Absolutely. ‘Cause I’m thinking back to Evangelii Gaudium and even go back to Paul VI in 1964 in a really important document Ecclesiam Suam on the nature of the Church… Pope Paul VI spoke of the fact that we have a dialogue, obviously, with ourselves in the Catholic Church, with other Christians, with those of other religions, and then those who seek God – people of Goodwill. In Eucharistic Prayer IV there is this beautiful phrase about “those who seek you with a sincere heart”. So we try to find ways to interact with people. And again, that brings us to this view of the heritage and beauty of our churches, if our doors are open and people walk into a church, maybe the first thing they will do is marvel that there is something special and they might just want to engage in a dialogue. So we support this work as best we can.
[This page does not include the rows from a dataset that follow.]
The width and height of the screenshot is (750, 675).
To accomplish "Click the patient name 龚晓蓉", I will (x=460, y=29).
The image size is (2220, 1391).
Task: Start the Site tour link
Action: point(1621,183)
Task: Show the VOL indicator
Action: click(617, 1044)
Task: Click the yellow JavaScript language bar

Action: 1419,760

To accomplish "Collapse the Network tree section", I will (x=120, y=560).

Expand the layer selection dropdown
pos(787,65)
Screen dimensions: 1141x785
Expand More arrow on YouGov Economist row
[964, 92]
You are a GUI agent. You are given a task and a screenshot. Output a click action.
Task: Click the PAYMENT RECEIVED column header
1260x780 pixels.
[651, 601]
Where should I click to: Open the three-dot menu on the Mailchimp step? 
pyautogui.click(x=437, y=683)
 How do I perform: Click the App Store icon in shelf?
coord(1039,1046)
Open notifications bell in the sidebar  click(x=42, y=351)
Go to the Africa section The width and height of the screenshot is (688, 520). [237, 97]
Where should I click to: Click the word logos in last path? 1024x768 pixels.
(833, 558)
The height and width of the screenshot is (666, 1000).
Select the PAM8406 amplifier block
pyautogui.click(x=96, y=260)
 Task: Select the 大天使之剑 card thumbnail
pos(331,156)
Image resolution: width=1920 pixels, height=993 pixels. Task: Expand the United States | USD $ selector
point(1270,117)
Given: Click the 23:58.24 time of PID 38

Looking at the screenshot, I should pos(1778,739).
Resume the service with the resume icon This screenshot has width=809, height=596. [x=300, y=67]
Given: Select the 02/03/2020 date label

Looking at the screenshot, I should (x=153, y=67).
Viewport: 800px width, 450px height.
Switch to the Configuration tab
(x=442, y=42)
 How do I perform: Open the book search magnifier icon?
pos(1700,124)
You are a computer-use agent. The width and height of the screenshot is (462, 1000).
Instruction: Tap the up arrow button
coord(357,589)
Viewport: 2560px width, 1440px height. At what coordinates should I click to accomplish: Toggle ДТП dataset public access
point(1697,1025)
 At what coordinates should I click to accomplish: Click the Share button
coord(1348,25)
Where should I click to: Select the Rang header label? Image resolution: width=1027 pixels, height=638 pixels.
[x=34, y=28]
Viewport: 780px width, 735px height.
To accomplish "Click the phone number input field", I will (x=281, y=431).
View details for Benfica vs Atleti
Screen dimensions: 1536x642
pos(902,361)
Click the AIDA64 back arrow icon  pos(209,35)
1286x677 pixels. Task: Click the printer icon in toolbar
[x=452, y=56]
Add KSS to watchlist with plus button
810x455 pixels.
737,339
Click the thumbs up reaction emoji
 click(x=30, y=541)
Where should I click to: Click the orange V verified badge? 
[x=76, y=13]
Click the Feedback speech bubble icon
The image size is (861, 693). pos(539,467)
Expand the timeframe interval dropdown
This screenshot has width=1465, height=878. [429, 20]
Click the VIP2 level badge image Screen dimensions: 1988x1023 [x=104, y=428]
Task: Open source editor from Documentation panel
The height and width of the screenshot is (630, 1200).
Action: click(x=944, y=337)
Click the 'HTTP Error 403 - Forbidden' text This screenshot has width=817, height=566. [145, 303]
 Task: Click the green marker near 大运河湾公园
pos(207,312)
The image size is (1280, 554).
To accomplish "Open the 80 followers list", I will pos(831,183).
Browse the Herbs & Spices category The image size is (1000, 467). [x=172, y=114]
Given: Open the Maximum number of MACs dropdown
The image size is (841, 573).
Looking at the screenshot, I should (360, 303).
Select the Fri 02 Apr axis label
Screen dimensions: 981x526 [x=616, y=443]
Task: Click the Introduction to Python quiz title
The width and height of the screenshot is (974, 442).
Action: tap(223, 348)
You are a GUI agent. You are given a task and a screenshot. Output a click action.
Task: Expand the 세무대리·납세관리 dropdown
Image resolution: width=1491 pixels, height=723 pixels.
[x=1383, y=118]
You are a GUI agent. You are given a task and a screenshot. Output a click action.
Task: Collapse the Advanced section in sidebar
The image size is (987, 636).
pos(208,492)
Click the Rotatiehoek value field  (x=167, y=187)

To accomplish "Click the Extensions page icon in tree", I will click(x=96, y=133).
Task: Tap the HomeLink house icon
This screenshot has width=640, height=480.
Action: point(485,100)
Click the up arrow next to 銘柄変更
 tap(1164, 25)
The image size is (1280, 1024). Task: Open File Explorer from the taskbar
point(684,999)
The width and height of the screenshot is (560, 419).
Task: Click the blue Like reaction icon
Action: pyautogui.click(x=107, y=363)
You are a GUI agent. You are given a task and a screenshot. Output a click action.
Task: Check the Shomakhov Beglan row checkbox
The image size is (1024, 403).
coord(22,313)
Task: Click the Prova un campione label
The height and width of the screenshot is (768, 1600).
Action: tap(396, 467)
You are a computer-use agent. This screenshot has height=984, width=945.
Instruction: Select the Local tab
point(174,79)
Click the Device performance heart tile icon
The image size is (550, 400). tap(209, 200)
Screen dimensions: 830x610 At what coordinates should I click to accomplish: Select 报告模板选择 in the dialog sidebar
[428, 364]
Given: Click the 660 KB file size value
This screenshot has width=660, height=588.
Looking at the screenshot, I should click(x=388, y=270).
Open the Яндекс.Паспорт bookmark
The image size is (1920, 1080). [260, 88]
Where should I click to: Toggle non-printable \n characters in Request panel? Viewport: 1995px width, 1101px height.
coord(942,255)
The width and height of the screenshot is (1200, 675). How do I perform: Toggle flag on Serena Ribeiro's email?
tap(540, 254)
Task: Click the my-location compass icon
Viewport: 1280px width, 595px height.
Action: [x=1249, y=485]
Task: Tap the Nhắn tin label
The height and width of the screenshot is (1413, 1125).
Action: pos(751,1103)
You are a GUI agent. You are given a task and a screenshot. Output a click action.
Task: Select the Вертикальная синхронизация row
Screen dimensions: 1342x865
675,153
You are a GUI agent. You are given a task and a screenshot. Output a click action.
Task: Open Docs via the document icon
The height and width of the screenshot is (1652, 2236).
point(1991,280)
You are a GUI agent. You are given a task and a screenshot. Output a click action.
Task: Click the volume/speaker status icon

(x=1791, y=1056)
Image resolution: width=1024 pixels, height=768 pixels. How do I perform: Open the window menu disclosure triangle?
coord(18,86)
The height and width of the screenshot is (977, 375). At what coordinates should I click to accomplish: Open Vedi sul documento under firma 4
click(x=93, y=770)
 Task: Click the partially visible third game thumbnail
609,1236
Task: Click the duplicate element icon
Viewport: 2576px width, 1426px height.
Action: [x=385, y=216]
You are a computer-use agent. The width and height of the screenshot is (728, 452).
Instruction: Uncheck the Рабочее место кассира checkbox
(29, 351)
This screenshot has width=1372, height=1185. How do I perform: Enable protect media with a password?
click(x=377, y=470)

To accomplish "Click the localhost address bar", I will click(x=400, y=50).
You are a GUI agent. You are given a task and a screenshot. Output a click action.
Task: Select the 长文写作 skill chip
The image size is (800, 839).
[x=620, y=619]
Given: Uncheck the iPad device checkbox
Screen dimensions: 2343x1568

Q: It’s a second day of fundraising and we’re just coming out of a pandemic and times are pretty tough for people. But we would encourage some support, financially if possible, but certainly prayerfully, for these important aspects of our work, wouldn’t we?

Absolutely. I was parish priest, and I know that sometimes when people say there is a second collection, there is a kind of collective groan! And I know right now that things are not easy for people. Supporting our families, putting fuel in our cars, putting food on our tables – these are really tough times for all of us. I know some people may feel like they can’t give anything right now – and that’s fine, actually.

The first thing is to pray for this work, to pray for the work that we do, to pray for our bishops in their work of evangelization in all these areas and their ministry, which we here at the Secretariat try to support as best we can. that we can box. And if you can donate something to the second fundraiser, do so and rest assured that the money you donate – no matter how big or small – directly supports this work. It does not get lost in the ether. This money goes into a specific pot, which is for the mission and Evangelii Gaudium work. We will use the money you give so generously to support those of us who work within the Episcopal Conference, dioceses and alongside bishops.